Passage provided
==================================================
HIE grace periods: another reason to pre-qualify patients
We’ve talked before about the importance of up-front patient qualification. Today’s blog topic centers on an increasingly common scenario relating to health insurance exchanges (HIEs), particularly complications arising from payment grace periods. It’s a situation that, as Atty. Elizabeth Richards, who is a member of the Board of Directors for the Georgia Chapter of the HFMA, an HFMA Fellow, and an expert on the subject of HIEs, says, hasn’t received much attention as of yet. Yet it’s one that highlights the need to ask the right questions (and get the right answers) during patient check-in.
Okay, here goes. An HIE-enrolled patient comes to you for outpatient treatment. The illness is serious, and the treatment is going to be long term. At each visit, the patient provides you with his insurance card and, for several months, you submit a bill for his care to his insurance company and successfully receive payments.
One day, the patient submits his card as usual, you submit the bill after treatment as you always do, and all seems right with the world—until payment is declined because the patient has missed his last monthly premium. Why were you caught unaware? Why did this not reveal itself during check-in? The short answer is, because there’s a 90-day grace period when a patient misses a premium payment, so it looked to you as if the coverage was current and up-to-date. You had no way of knowing that the coverage had lapsed. The insurance company should have notified you that your patient was in a grace period during this time, as many insurance commissioners across the US are encouraging, yet the practice is not widespread.
Even worse, if you have a critically ill patient at a hospital, chances are that patient will have a lengthy stay. And when does that patient get billed? Usually at the END of their stay! So having that patient’s premium lapse, but within the grace period, can be much more costly than the outpatient scenario mentioned above. Whereas the physician’s practice might get burned on a couple of office visits, the hospital could be looking at losing several days of unpaid coverage for the hospital stay. Both instances can wreak havoc on your A/R.
Here’s where it can get even trickier, as some providers have been finding out. You may come to the conclusion that it will be less costly in the long run to pay your patient’s premium than it will be to write off those charges, which, in many instances, will be the case. Sound thinking. Or is it?
==================================================
Supplied information
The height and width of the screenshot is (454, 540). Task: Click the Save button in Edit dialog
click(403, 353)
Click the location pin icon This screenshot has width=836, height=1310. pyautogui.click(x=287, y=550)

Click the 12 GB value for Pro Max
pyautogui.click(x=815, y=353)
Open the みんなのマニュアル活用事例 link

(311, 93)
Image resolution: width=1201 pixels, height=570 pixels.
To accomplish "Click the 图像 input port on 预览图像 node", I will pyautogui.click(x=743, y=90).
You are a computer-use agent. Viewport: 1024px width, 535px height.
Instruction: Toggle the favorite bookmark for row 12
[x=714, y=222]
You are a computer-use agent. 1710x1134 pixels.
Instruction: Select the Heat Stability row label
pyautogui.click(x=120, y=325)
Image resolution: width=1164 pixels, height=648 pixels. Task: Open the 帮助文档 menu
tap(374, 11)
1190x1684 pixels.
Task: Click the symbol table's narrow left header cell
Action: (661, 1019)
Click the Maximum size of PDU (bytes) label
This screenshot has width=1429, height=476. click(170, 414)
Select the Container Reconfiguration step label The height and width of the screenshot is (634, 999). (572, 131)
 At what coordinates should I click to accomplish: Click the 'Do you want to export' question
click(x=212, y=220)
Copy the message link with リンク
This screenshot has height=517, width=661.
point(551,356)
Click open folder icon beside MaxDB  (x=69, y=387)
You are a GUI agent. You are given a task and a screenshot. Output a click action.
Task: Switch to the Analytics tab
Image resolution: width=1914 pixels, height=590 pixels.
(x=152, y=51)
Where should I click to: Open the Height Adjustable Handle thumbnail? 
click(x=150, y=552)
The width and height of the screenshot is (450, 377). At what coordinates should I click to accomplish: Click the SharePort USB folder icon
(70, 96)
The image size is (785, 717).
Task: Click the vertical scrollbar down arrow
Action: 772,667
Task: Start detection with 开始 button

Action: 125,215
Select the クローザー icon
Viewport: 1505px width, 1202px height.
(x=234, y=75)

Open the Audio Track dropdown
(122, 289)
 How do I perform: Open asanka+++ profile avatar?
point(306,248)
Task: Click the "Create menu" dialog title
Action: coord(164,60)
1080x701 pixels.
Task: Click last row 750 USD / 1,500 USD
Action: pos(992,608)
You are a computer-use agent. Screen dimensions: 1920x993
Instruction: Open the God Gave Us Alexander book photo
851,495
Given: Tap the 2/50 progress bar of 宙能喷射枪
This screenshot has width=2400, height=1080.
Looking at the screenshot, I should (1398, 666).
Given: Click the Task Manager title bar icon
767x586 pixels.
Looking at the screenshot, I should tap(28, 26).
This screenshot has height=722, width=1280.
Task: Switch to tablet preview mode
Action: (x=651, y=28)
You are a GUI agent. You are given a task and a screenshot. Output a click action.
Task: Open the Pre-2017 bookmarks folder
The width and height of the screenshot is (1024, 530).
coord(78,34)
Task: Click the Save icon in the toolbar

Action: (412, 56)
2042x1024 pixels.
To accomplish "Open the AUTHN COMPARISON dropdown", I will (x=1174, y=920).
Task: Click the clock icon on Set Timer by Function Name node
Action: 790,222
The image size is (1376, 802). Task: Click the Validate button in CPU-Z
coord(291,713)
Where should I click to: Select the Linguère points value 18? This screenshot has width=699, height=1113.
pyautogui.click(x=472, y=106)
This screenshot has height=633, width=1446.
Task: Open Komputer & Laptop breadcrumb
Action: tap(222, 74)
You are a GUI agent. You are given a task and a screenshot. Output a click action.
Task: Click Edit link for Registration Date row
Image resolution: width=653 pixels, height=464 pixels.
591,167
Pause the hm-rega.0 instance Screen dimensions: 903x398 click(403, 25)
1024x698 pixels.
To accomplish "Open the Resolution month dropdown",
==================================================
Task directions
Please continue the blog post on HIE grace periods from its last sentence.

Answer space
If you do it for one patient will you then legally have to do it for any and all patients in this situation? The answer, thanks to the Sarbanes-Oxley Act of 2002, which protects shareholders and the general public from accounting errors and fraudulent practices in the enterprise, is “yes.” And as you can imagine, this brings up a list of issues far too lengthy to discuss here (stay tuned for future blogs on the subject).
It’s also important to point out that if a patient is within the grace period, the insurance company is only responsible for the first 30 days of treatment. The patient’s premium lapse could be the window between the end of those first 30 days and the date the premium is paid by the provider. For instance, if the provider doesn’t find out about the patient’s unpaid premium until day 50 of the 90-day grace period, and the provider pays it at that point, the provider will not be compensated for those 20 days prior to that (in this case days 31-49).
We are entering into the fourth quarter of the year, predicted to be the worst for when this problem escalates due to conflicting expenses associated with the holidays and other year-end events.
Ultimately, the takeaway from this situation regarding HIE grace periods is the need to qualify patients as thoroughly as possible upon your initial contact with them. The sooner you identify that a patient is in the grace period, the quicker you will be able to address the issue. While sensitive, questions related to this issue and others should be asked during check-in, each and every time. The simple query, “When did you make your last HIE premium payment?” may save you and your patient a lot of headaches down the road.